Generative artificial intelligence can be used to generate realistic new data, even for complex real-word processes which cannot be exhaustively formally modelled. In these cases, the model is simply learnt from pre-existing data. Generative artificial intelligence is therefore expected to be a game-changer in omics research, where new data collection is hampered by considerable experimental constraints. However, generative artificial intelligence tools can also “hallucinate”, i.e., generate data which are too original to be realistic. In contrast to a classical machine learning-based prediction, where discrepancies with respect to the expected answer can be objectively measured, it is not easy to delimit the creativity/hallucination continuum. The difficulty is even greater in domains like molecular biology, that remain partly unexplored, and where erroneous inferences could have devastating consequences.

In this context, I propose a risk-mitigation policy that extrapolates on the principles that motivate the use of the false discovery rate control in omics data analysis and biomarker screening: By drawing a comparison between classical Type I errors and undetected hallucinations, it is possible to distinguish riskier and safer use-cases, depending on how undetected hallucinations translates into false biological discoveries.

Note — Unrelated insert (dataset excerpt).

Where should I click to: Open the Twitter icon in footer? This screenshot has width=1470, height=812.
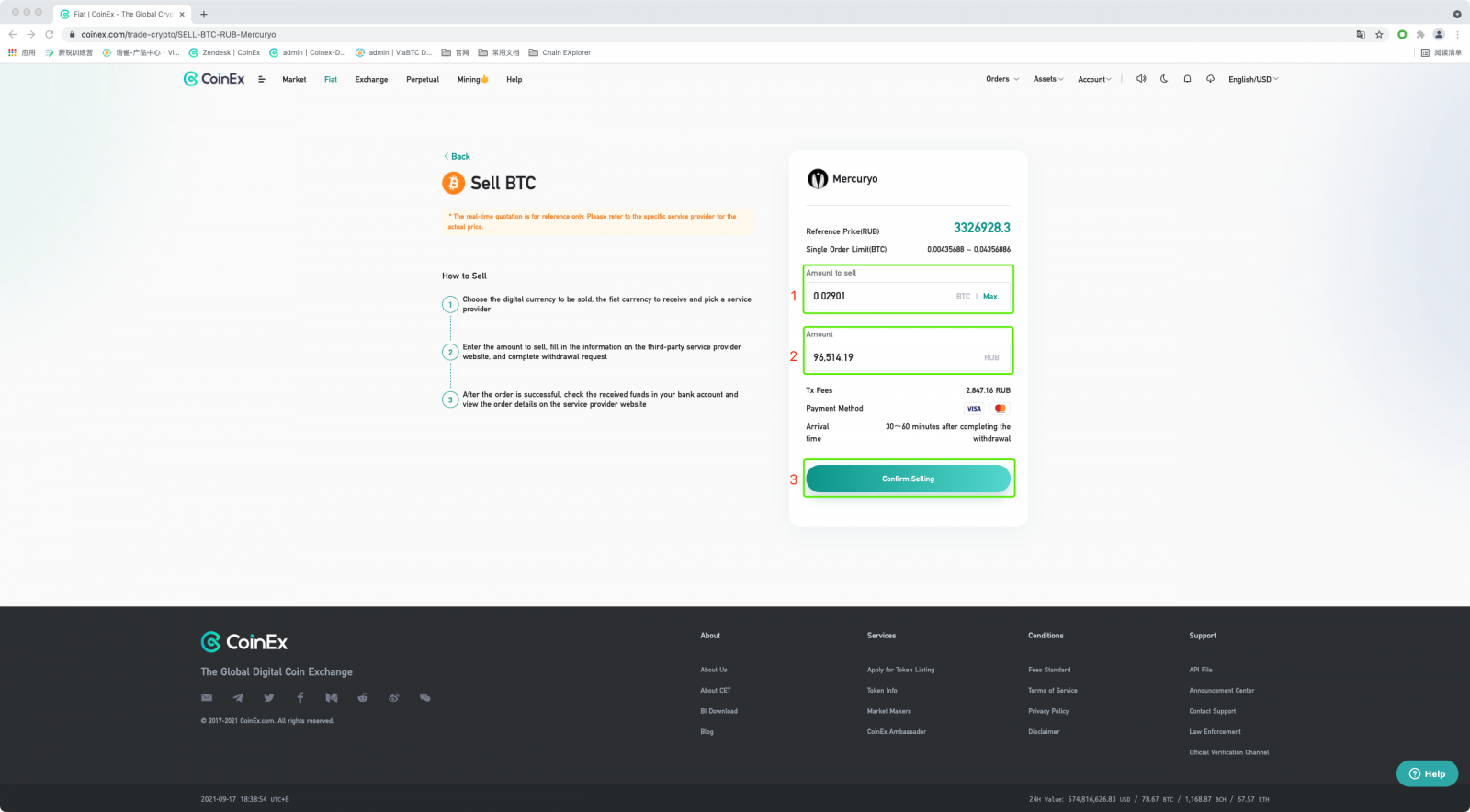[269, 698]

Based on this principle, it possible to explore various families of use-cases where the full potential of generative methods applied to omics biology research can be unleashed. We present 3 such families, each illustrated with several use-cases: those where generative artificial intelligence is used for pre-screening biological hypotheses without reducing the stringency of subsequent validation steps; those where it is used for replacing biological experiments with fictional data, yet with strong constraints on the generated data variance; and those targeting improved bioinformatic tools.

NB: This is the summary of an accepted paper (to be published in 2026), so I can go for an oral presentation, but as an SMPGD organizer I should step down for external contributions.